CBS led with how, as Dan Rather hyped it: "There are new questions tonight about President Bush's service in the Texas Air National Guard in the late 1960s and early '70s and about his insistence that he met his military service obligations. CBS News has exclusive information, including documents, that now sheds new light on the President's service record. 60 Minutes has obtained government documents that indicate Mr. Bush may have received preferential treatment in the Guard after not fulfilling his commitments."
In that subsequent 60 Minutes interview with former Texas House Speaker Ben Barnes, Dan Rather made Bush part of a collective guilt for forcing someone to go to Vietnam in his place: "Why would these men do this?
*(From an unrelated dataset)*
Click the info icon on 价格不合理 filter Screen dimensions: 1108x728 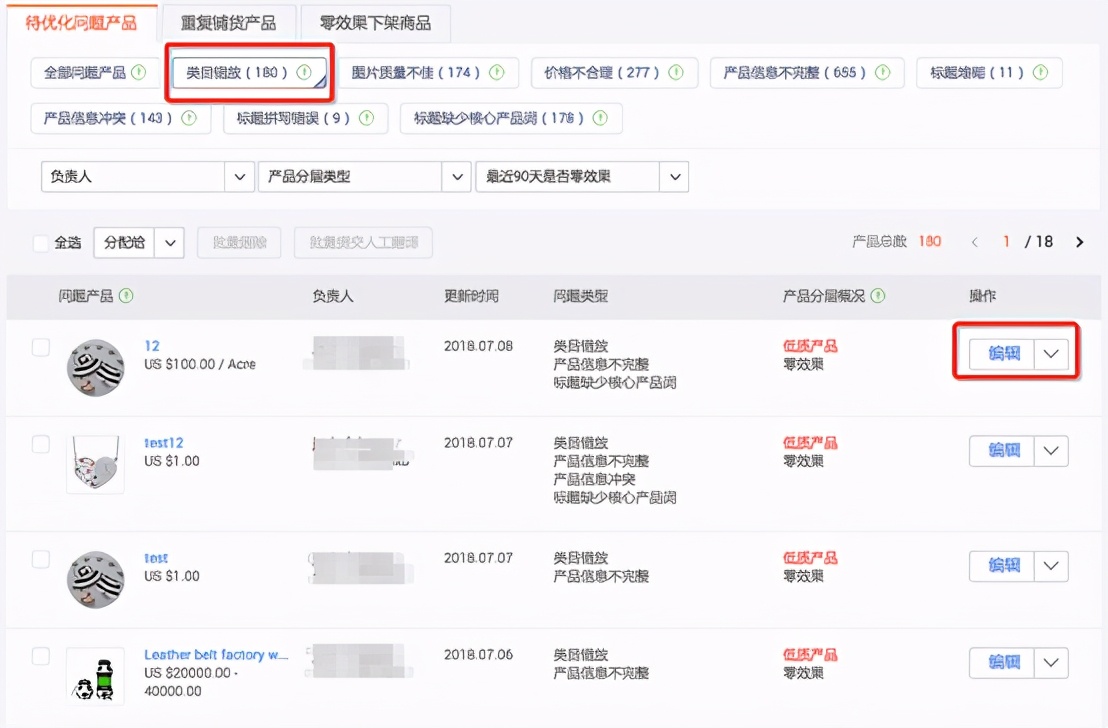[675, 72]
Didn't conscience come into play somewhere here?" Rather contended that "the questions about Vietnam still follow President Bush." But for CBS, they apparently don't follow John Kerry.
(Back on August 19, the day Kerry attacked the swifties, CBS treated him as the aggrieved party. Byron Pitts asserted: "Kerry, who's made his tour of duty in Vietnam the centerpiece of his campaign, realized today he could no longer let the ad go unanswered and took aim at President Bush for not condemning it." Pitts didn't hesitate to try to discredit a Kerry detractor by bringing up Nixon: "The men behind the Swift Boat Veterans ad refused to back off. Their leader, John O'Neill, was also Richard Nixon's point man in attacks on John Kerry's protest of the Vietnam War 30 years ago."
Pitts launched the same attack on May 4, the night of the group's press conference which CBS, unlike ABC and NBC, covered, sort of. Pitts went back to 1971 as he recalled how John O'Neill, who debated Kerry about Vietnam on ABC's Dick Cavett Show, "was handpicked by the Nixon administration to discredit Kerry." Pitts added, without any explanation, that "the press conference was set up by the same people who," in 2000, "tried to discredit John McCain's reputation in Vietnam service." Then Pitts connected the anti-Kerry veterans to a presumed nefarious "strategy" they had nothing to do with implementing: "It's the same strategy used to go after Georgia Senator Max Cleland, who lost three limbs in Vietnam." See: www.mediaresearch.org )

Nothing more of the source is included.